Milagro, la primera condena
En una histórica jornada que volvió a poner a Jujuy en el centro de la escena por sus vaivenes sociales, Milagro Sala fue condenada por el Tribunal Oral Federal, a la pena de tres años de prisión, con ejecución en suspenso.
En un fallo unánime, los jueces Juárez Almaráz, Cataldi y Díaz, consideraron que la dirigente fue responsable del delito de daño agravado, por haber planificado e instigado la agresión que sufrieron Gerardo Morales y un grupo de funcionarios y académicos el 16 de octubre de 2009, en el Consejo Profesional de Ciencias Económicas, cuando se disponían a realizar una exposición crítica del manejo que hacían por ese entonces de los recursos públicos las organizaciones sociales que Milagro Sala comandaba.
El precedente es un punto de inflexión. Por aquellos días había una suerte de aceptación popular de que las diferencias políticas con Milagro Sala podían dirimirse mediante la violencia. El escrache resultaba como una suerte de confirmación de esta premisa.

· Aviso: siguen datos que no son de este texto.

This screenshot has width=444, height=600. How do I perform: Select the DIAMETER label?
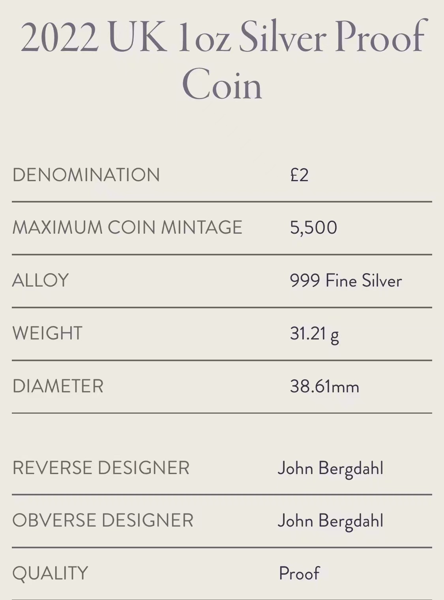pyautogui.click(x=58, y=386)
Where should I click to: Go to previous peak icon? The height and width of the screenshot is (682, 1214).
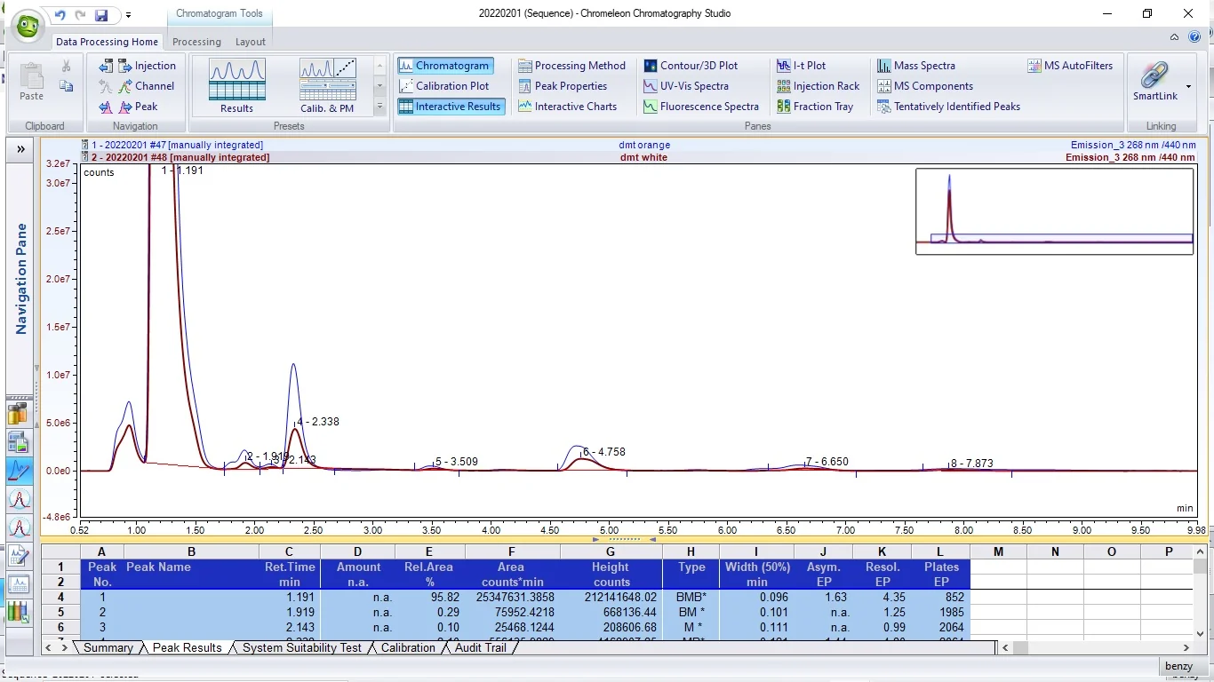[x=106, y=107]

Si bien aún no se conocen los fundamentos del fallo, se entiende que los jueces dieron por cierta esta situación a través de su fallo, y la condenaron.
La jornada estuvo rodeada de situaciones atípicas para la rutina jujeña. Medios nacionales mostrando en vivo calles de la Capital, rostros cotidianos inusualmente expuestos.
Personajes que trascendieron en la política de la última década por su actitud violenta y una forma agresiva de resolver las diferencias, también llegaron para decorar la jornada, esta vez afortunadamente sin provocar incidentes.
Casi en el epílogo de la jornada, un llamativo gesto por parte de la acusada: en una muestra de inocencia, desconocimiento o quizás abstraída por un microclima montado a su favor en la sala de audiencias, Milagro Sala festejó por breves instantes la absolución dictada por el tribunal por el delito de amenazas coactivas. Esta figura penal que se le endilgaba ni siquiera fue resuelta por los jueces, que consideraron extinguida la acusación en este punto por el tiempo transcurrido.
Sin embargo, acto seguido llegó la condena. No fue tan dura como pretendía la querella, pero tampoco alcanzó la absolución como soñaba la defensa.
Milagro Sala es a partir de ayer una ciudadana que deberá purgar una condena. Fue encontrada responsable de atacar a sus adversarios políticos con violencia.
El fallo es un precedente. La política se discute con pasión, pero en paz.